Email marketing is a great way to stay engaged with potential and existing customers. Having a large email list is a valuable asset to a growing firm, and your email subscribers may re-engage with you as their financial needs change with their life events.
In order to build up an email list, you need to select an email marketing provider, set up opt-in forms on your site and produce a monthly or quarterly newsletter to give those subscribers a reason to stay on the list.
5 Email Marketing Tips for Advisors
1. Select an Email Marketing Provider
If you don’t have an existing email list and email marketing provider, your first step will be to select a platform where you can manage the list and send out email campaigns.
The most common email marketing platforms are Mailchimp or Constant Contact. Some CRMs also offer an email marketing solution as part of their services.
In general, you don’t want to send massive email campaigns from your website. Website platforms like WordPress were not built for sending large email blasts, and you’ll actually face a lot of challenges with the emails being marked as spam and customizing the email template within the site.
Platforms like Mailchimp or Constant Contact offer high-quality templates that you can customize and the layouts are pre-built to show up nicely in all inboxes.
2. Create an Email Opt-In Form on Your Site
In order to build up your email list, you’ll need to set up an email opt-in form on your site. You typically won’t see great traction and lots of subscribers if the form is a generic subscribe option to your newsletter.

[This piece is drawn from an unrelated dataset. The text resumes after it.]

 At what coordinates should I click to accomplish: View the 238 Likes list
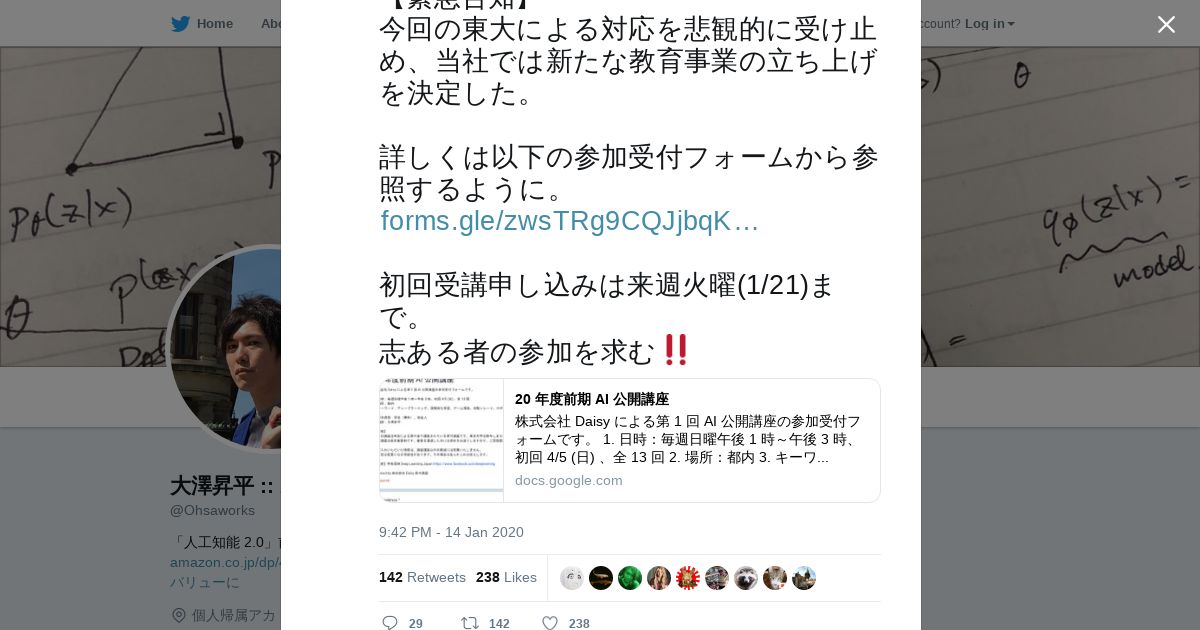coord(506,577)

When working with advisors on a financial website design, we discuss how the email opt-in form can be another conversion goal on the site and how to make the form and messaging engaging for visitors.

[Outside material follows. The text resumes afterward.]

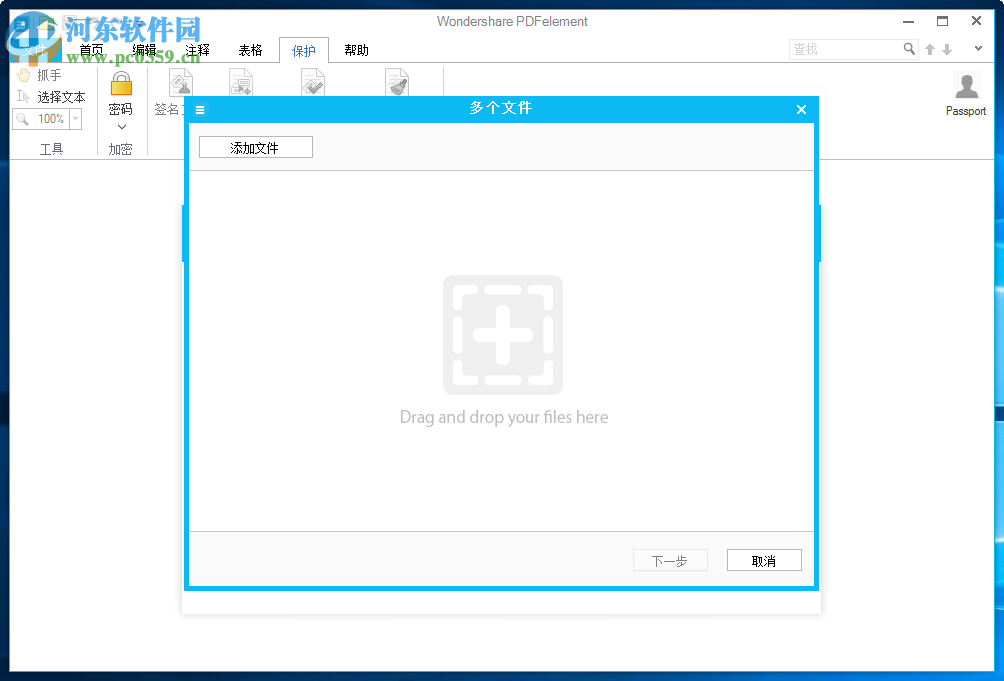Expand the 密码 tool dropdown chevron
1004x681 pixels.
[120, 127]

One strategy is to offer an e-book or white paper to entice visitors to sign up for your list. You’ll want to understand your niche and what kind of content would be extremely valuable to them. This email opt-in form can be set up in a nicely designed panel that you can add to multiple pages on the site, even on the call to action page.
With WordPress, it’s very straightforward to integrate the website form with a popular email marketing platform like Mailchimp or Constant Contact, so that any form submissions will be synced and added to your email list.
3. Send a Monthly/Quarterly Newsletter
Once you start gathering a list of email subscribers, you need to give them a reason to stay subscribed. We typically recommend that clients send out a monthly or quarterly email newsletter. As we mentioned, the email marketing platforms will have templates that you can select and customize to match your branding and use for these newsletters.
The goal is to stay consistent with the newsletter frequency, and weekly can be a challenging deadline and also may be too often for your subscribers.
Unlike e-commerce where the goal of an email may be a direct sale, finance newsletters are more about presenting your team as an expert and staying in touch with potential and existing clients.
For finance websites, we recommend highlighting a blog post or even video blog in the newsletter. It’s best to put a short snippet or preview of the content in the newsletter and link to the post on your website. The goal is to get visitors to your site from the newsletter and you can then see the metrics in the email platform on the open rate and click through rate.
4. Test Drip Campaigns & Targeting
Once you are rolling with a regular newsletter and steadily building up an email list, you may want to dive into more advanced email marketing tactics.
For instance, you may consider offering more gated content on your site where a visitor needs to submit their email address to access it. If one piece of gated content is focused on a topic for those in retirement, another piece could be catered towards those still planning for retirement. You can create different audiences or lists and target them with specific follow up emails.
When setting up drip campaigns, it can be helpful if your email marketing provider is connected with your CRM or contact resource management. This allows you to track whether drip campaigns are going out to active leads or visitors who have yet to contact your team.
There are lots of different opportunities for more targeting with email marketing. If you don’t have high volume traffic right now and are just getting started, you may want to start with one enticing opt-in giveaway and wait to dive into specific drip campaigns for each audience.